Tue Sep 9 18:03:33 PDT 1997

--------

> >As I think you noticed later on in the email, this is moot since we have 
> >interrupts disabled as we are grabbing the QOUTFIFO entries and putting them 
> >on our internal completion queue and we aren't doing completion processing 
> >here, so we should be well outrunning the sequencer.
> 
> But you mentioned that on your machines you are not running will all
> interrupts disabled which means that you are still open to this window.

We do have all interrupt disabled in that section.  It also does very 
little, kind of like your routine in that section, it grabs the tag, 
verifies it's a valid command, then sticks it on a completion queue for 
later processing.  All of this is done with interrupts off, entirely.

> >Also, since we loop 
> >until QOUTCNT goes to 0, we know that we've grabbed everything with only a 
> >*very* small window for one command to complete after we check (and 
> >according to the comments in the aic7xxx.c file, Dan structured the isr in 
> >an attempt to defeat this window, so maybe that doesn't even exist).
> 
> This isn't true if you don't run with all interrupt sources disabled.
> I never even contemplated that you would do that.

We do.

> But in the FreeBSD case, the completion processing is done from a software
> interrupt handler that can be preempted by our hardware interrupt handler.

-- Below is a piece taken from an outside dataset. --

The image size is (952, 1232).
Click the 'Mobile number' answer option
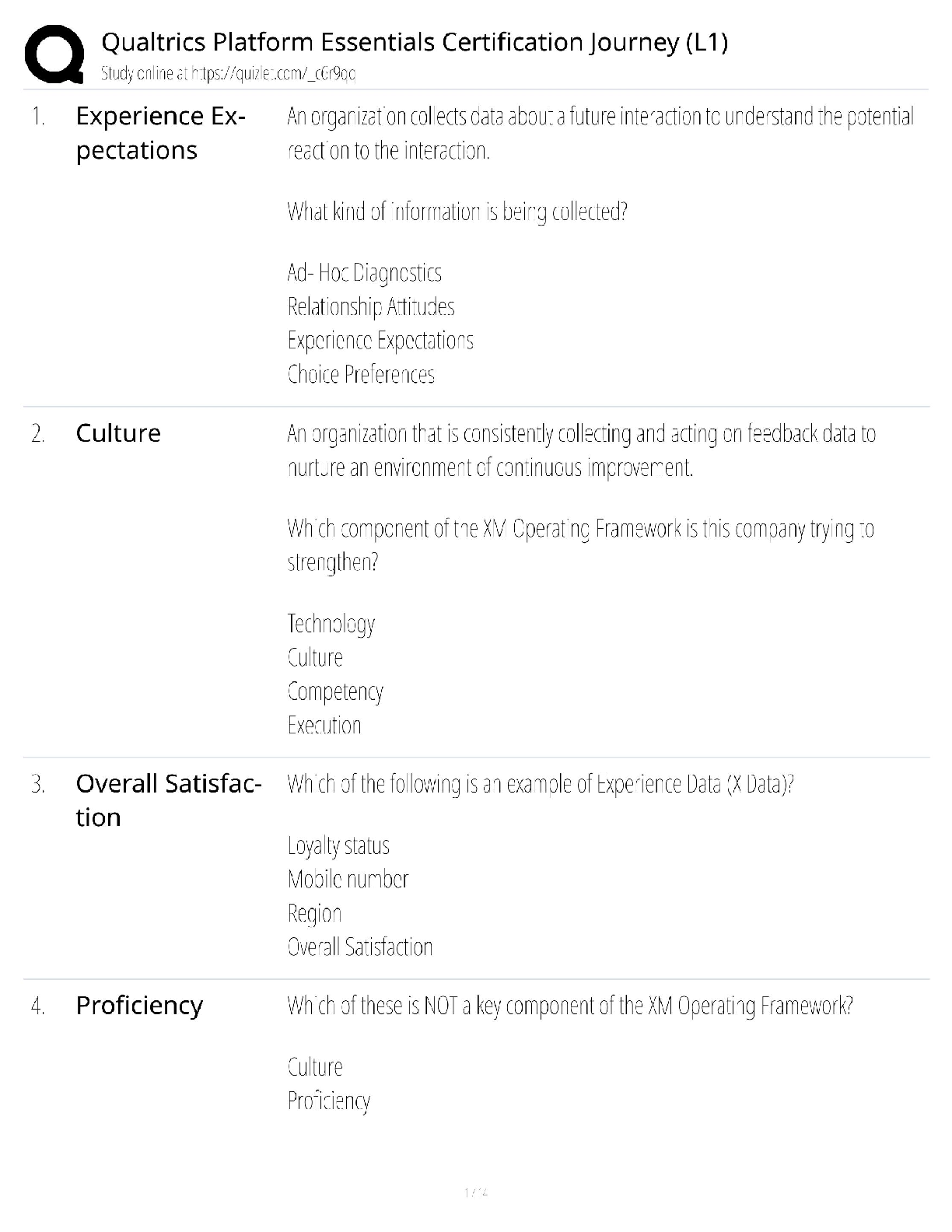pyautogui.click(x=348, y=880)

Enabling interrupts during our completion area is similar in most aspects 
except for one.  Our completion area can get pre-empted by hardware 
interrupts from any source except ours, or more appropriately, as long as 
the aic7xxx_isr() function has not returned, and hardware interrupts that 
would be sent to that function are stopped, regarless of interrupts on or 
off.  Other interrupts are allowed to go on though, so a network card on 
another int will have no problem picking up its packets while we are doing 
completion, we just won't be able to clear our QOUTFIFO any during our 
completion.

> 
> >So, yes, 
> >the code is inneficient, but in a best case scenario, we should pause, 
> >write, unpause only once per interrupt.  In a worst case scenario we would 
> >pause, write, unpause twice in an interrupt (becuase a command completed 
> >while we were reading the qoutfifo).  Without the benefit of a PCI bus 
> >analyzer, it would seem to me that this is better than the lazy updates to 
> >the CMDOUTCNT register in the fasion that you use them.  However, I would 
> >agree with lazy updates if they were done something like this (something I 
> >thought about in between the time I wrote you and you responded):
> >
> >  p->cmdoutcnt += qoutcnt;
> >  .... do stuff ....
> >  if ((p->flags & PAGE_ENABLED) && (p->cmdoutcnt > (p->qfullcnt >> 1)))
> >  {
> >    outb(0, p->base + CMDOUTCNT);
> >  }
> >
> >At least this way, with our high latency, we wouldn't risk spin locking on 
> >only a few commands (unless the fifo depth was very small).  Instead, we 
> >would update the variable once we got half way full each time, and that 
> >would leave half of the real depth as an effective always correct space 
> >count.
> 
> But you've already shown that it can take sufficiently long for you to
> get back to servicing the queue that the queue is full, so having only
> half the count as a safe guard is not sufficient.  The count must be
> correct if you want to remove the window of vulnerability.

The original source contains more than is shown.